The core problem being solved is that photometric inconsistency on glass distorts the features extracted by the FNet, causing the downstream Correlation Volume to produce garbage signals. This architecture intervenes during feature extraction so that the FNet, modulated by context, extracts features that are meaningful for matching even on glass regions. In addition, if the statistical distributions of the Pol CNet inputs in Pretrain and Finetune differ too much, the weights learned in Pretrain cannot transfer effectively. The fix is therefore to bring the Pretrain input format close to the Finetune format from the start.

Furthermore, the timing of the Pol Volume computation is explicitly defined as Phase 0 (the earliest), ensuring that it reflects the raw polarization difference and is not contaminated by context modulation.

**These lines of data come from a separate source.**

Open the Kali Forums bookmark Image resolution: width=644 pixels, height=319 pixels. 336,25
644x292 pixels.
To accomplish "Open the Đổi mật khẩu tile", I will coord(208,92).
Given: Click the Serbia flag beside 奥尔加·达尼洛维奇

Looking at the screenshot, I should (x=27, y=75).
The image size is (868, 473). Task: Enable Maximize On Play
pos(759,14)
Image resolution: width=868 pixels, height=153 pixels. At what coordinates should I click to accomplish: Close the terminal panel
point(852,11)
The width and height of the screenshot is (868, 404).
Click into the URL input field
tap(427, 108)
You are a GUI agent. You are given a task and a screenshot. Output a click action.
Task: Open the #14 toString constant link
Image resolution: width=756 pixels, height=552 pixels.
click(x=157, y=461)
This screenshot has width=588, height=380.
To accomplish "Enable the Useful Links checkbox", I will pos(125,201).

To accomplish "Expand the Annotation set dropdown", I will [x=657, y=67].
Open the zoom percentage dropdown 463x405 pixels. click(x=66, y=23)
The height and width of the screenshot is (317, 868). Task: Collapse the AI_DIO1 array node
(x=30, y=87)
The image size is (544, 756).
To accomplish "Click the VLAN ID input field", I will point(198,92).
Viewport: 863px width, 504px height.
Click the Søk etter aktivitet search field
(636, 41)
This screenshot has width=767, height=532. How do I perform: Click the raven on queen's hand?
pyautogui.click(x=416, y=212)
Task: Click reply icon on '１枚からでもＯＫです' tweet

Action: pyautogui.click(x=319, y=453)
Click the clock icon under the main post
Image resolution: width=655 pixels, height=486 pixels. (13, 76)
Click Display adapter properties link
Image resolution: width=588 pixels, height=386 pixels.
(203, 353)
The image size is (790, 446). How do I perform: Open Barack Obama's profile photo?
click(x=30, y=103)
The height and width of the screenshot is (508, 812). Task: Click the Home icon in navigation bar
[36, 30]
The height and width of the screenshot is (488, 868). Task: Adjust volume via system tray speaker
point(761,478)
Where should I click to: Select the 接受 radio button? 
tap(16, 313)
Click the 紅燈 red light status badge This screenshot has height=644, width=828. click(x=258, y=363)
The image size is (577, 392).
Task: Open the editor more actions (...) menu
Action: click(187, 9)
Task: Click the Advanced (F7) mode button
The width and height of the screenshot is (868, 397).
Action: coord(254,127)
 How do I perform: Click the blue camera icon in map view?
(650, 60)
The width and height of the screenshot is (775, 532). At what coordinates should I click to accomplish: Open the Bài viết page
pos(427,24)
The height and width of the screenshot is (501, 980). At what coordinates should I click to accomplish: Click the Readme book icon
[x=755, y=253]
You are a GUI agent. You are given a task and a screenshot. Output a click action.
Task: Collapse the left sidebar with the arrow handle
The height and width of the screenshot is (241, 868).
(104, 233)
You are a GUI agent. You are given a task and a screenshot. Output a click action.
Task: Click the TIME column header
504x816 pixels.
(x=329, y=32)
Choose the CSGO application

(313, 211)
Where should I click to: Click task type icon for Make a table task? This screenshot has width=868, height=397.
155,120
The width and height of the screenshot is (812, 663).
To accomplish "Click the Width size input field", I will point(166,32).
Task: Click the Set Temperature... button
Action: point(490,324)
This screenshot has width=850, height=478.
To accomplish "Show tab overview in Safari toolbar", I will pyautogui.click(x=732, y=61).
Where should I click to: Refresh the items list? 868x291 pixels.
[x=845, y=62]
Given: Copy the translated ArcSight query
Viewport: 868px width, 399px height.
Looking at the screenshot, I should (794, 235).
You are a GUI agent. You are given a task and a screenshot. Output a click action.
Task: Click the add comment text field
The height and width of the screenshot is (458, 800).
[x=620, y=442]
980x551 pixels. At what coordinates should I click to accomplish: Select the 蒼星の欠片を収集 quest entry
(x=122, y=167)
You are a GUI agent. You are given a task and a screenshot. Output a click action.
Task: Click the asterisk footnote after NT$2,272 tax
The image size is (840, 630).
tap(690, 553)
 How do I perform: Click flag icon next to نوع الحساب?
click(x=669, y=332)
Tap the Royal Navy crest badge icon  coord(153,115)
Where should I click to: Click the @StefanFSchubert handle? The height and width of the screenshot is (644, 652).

2. Architecture (with Data Flow)

Context-Modulated FNet five-phase architecture

Five-Phase Data Flow

Phase	Name	Highlights
Phase 0	Pol Volume computed first	From raw images, `pol = 1 -
Phase 1	Context Encoding	RGB CNet + Pol CNet → Context Fusion → context
Phase 2	Context-Modulated Feature Extraction	FiLM: `features' = γ * features + β`
Phase 3	Correlation Volume	Build CorrBlock from the modulated fmap
Phase 4	GRU iteration (Dual Volume)	Dual-volume lookup of corr_feat + pol_feat

3. Components and Modules (with Code)

3.1 PolVolumeBlock

Design rationale:

The Pol Volume must be computed first, since it derives from the raw images (raw polarization difference).
It cannot be built after the FNet, otherwise it would be affected by context modulation.
The semantic design is aligned with that of the Correlation Volume (high value = good).

Core code:

class PolVolumeBlock:
    """
    Pol Volume computation and lookup

    Design considerations (semantically aligned with the Correlation Volume):
    - Correlation Volume: dot product; high value = similar features = good match
    - Pol Volume: polarization consistency; high value = polarization consistent
      (non-glass), low value = large polarization difference (glass)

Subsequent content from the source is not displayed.